A method is chosen for the principal value, based trying to get positive bases 'right' and trying to keep continuity as much as possible, but alas this convention gets the negative bases 'wrong'.
In some sense, this can be viewed as the principal value of $(-5)^{2/3}$ chosen to be "two-thirds of the way" from positive to negative.
Best Answer
As other posters have indicated, the problem is that the complex logarithm isn't well-defined on $\mathbb{C}$. This is related to my comments in a recent question about the square root not being well-defined (since of course $\sqrt{z} = e^{ \frac{\log z}{2} }$).

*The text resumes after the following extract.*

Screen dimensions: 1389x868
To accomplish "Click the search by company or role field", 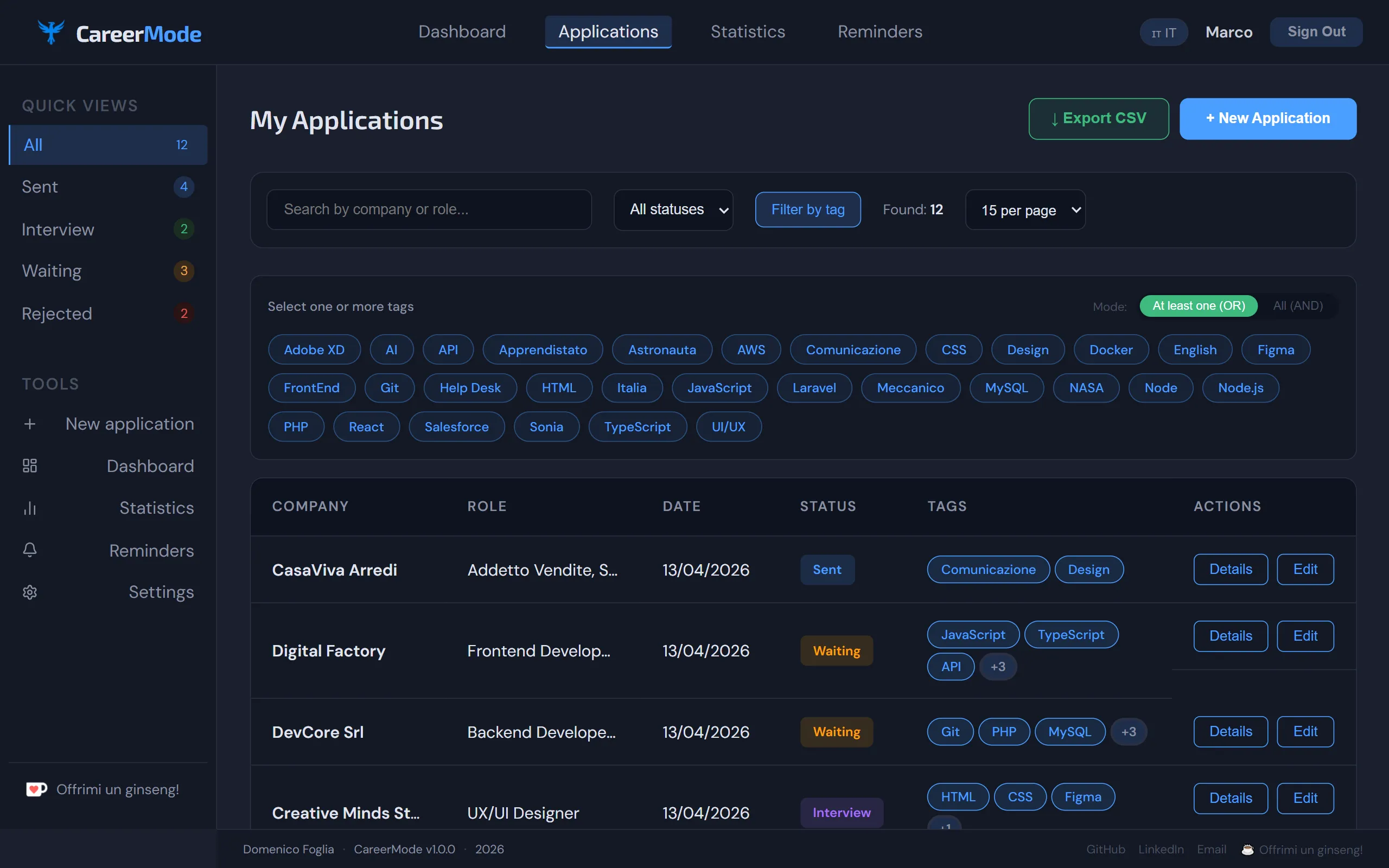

One point of view is that the complex exponential $e^z : \mathbb{C} \to \mathbb{C}$ does not really have domain $\mathbb{C}$. Due to periodicity it really has domain $\mathbb{C}/2\pi i \mathbb{Z}$. So one way to define the complex logarithm is not as a function with range $\mathbb{C}$, but as a function with range $\mathbb{C}/2\pi i \mathbb{Z}$. Thus for example $\log 1 = 0, 2 \pi i, - 2 \pi i, ...$ and so forth.
So what are we doing when we don't do this? Well, let us suppose that for the time being we have decided that $\log 1 = 0$. This is how we get other values of the logarithm: using power series, we can define $\log (1 + z)$ for any $z$ with $|z| < 1$. We can now pick any number in this circle and take a power series expansion about that number to get a different power series whose circle of convergence is somewhere else. And by repeatedly changing the center of our power series, we can compute different values of the logarithm. This is called analytic continuation, and typically it proceeds by choosing a (say, smooth) path from $1$ to some other complex number and taking power series around different points in that path.
The problem you quickly run into is that the value of $\log z$ depends on the choice of path from $1$ to $z$. For example, the path $z = e^{2 \pi i t}, 0 \le t \le 1$ is a path from $1$ to $1$, and if you analytically continue the logarithm on it you will get $\log 1 = 2 \pi i$. And that is not what you wanted. (This is essentially the same as the contour integral of $\frac{1}{z}$ along this contour.)
One way around this problem is to arbitrarily choose a ray from the origin and declare that you are not allowed to analytically continue the logarithm through this ray. This is called choosing a branch cut, and it is not canonical, so I don't like it.
There is another way to resolve this situation, which is to consider the Riemann surface $(z, e^z) \subset \mathbb{C}^2$ and to think of the logarithm as the projection to the first coordinate from this surface to $\mathbb{C}$. So all the difficulties we have encountered above have been due to the fact that we have been trying to pretend that this projection has certain properties that it doesn't have. A closed path like $z = e^{2\pi i t}$ in which the logarithm starts and ends with different values corresponds to a path on this surface which starts and ends at different points, so there is no contradiction. This was Riemann's original motivation for defining Riemann surfaces, and it is this particular Riemann surface that powers things like the residue theorem.